Doria et al. (2013) destacam que o currículo de arte deve ser flexível e
aberto à adaptação, pois “a diversidade é uma realidade inegável nas
salas de aula brasileiras”. Portanto, ao planejar uma aula de música
inclusiva, o professor precisa compensar:
O papel da música como linguagem universal.
As formas de acesso à música (auditivo, visual, tátil).
A interdisciplinaridade entre música, dança, teatro e artes visuais.

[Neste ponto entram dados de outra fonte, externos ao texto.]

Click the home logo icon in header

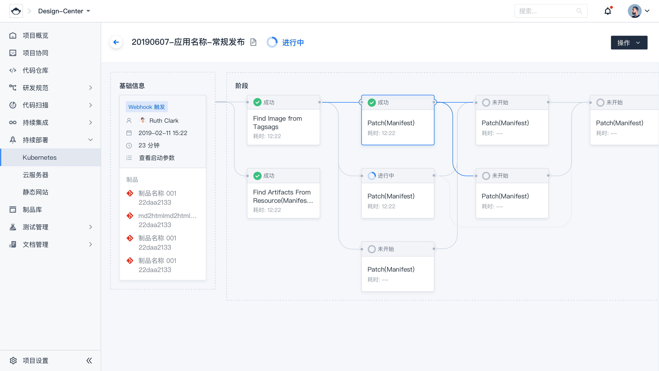16,11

Isso inclui, por exemplo, o uso de partituras visuais para alunos com
deficiência auditiva, ou objetos sonoros manipuláveis para aqueles
com limitações motoras.
Ambiente: organização de tempos e espaços
Um ambiente bem organizado favorecendo o engajamento e a
concentração dos alunos. No ensino musical inclusivo, isso envolve
tanto o planejamento físico do espaço quanto a gestão temporal das
atividades.
Budel e Meier (2012), ao discutirem a mediação de aprendizagem na
educação especial, ressaltam a importância de criar ambientes
estruturados e previsíveis, especialmente para alunos com TEA ou
TDH. Sugestões práticas incluem:
Disposição em círculo para facilitar a comunicação visual.
Uso de sinais sonoros ou gestuais para marcar transições entre atividades.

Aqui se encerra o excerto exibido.